*TASK DESCRIPTION:* Go through the material below and copy each line where the word "agent" appears.

*SOURCE DATA:*
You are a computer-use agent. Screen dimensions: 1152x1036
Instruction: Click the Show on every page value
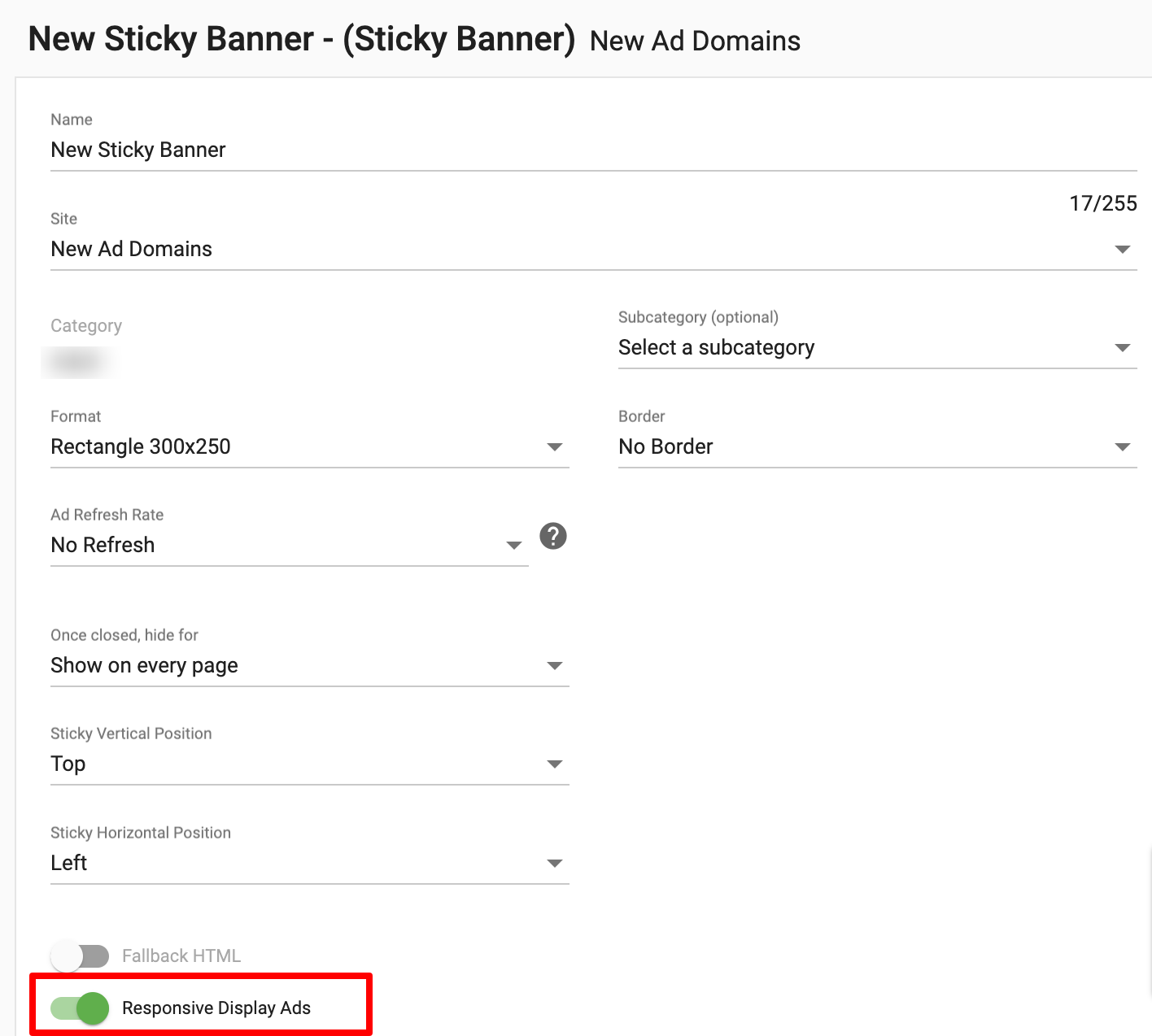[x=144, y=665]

--

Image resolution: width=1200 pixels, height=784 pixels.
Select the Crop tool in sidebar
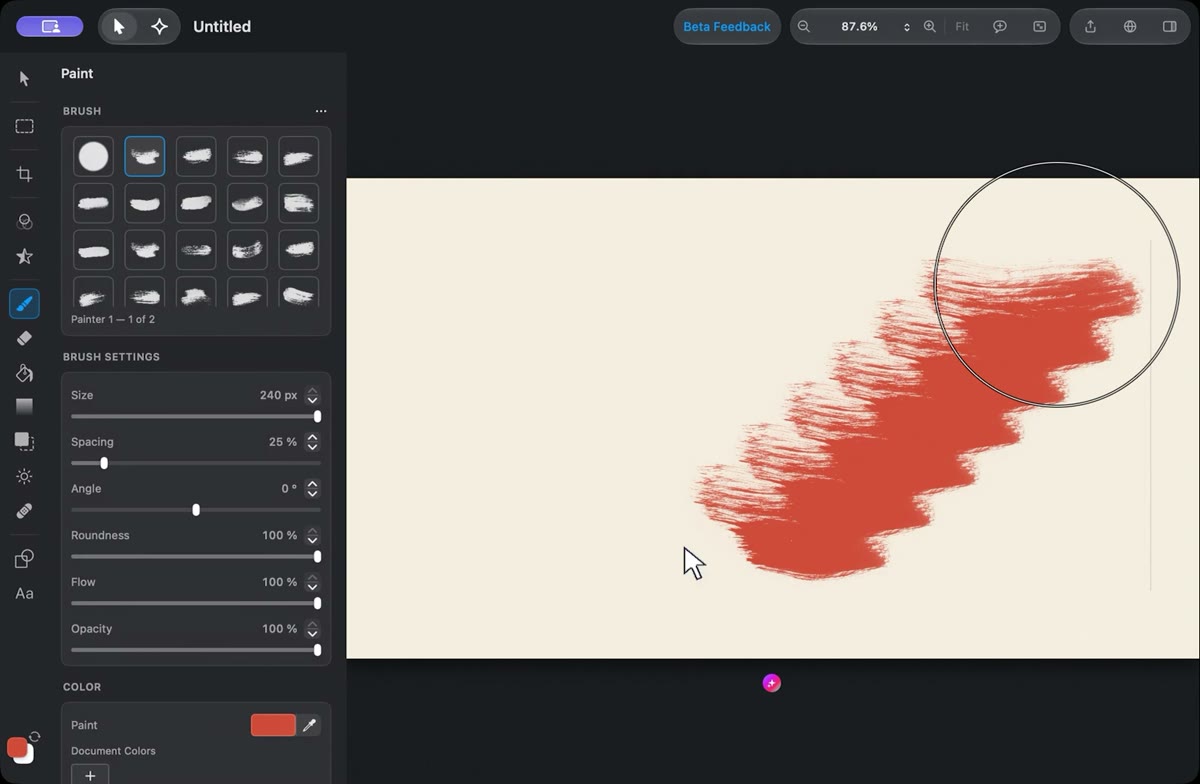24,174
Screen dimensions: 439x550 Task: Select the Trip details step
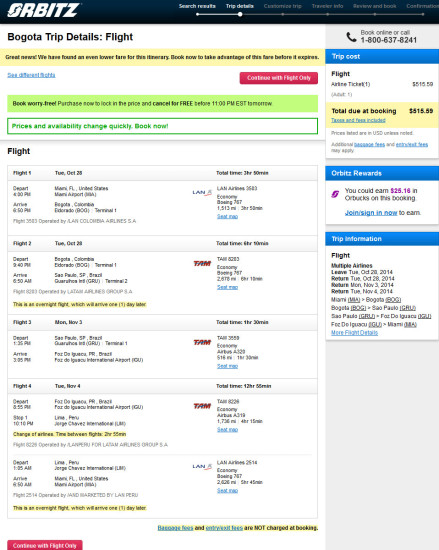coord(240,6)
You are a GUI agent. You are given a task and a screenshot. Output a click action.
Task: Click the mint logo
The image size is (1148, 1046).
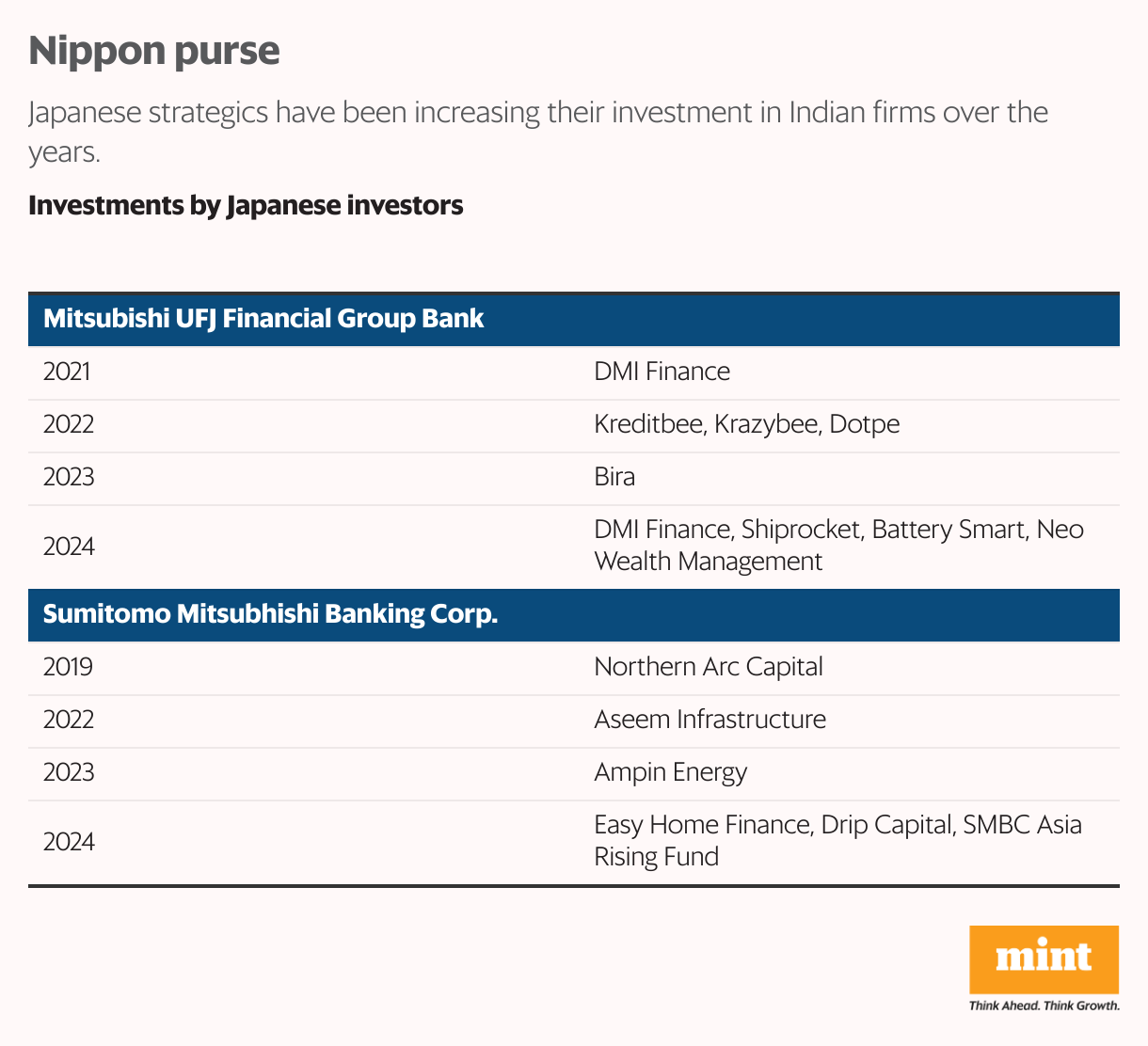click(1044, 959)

*TASK RESULT:*
You are a computer-use agent. Screen dimensions: 1152x1036
You are a GUI agent. You are given a task and a screenshot. Output a click action.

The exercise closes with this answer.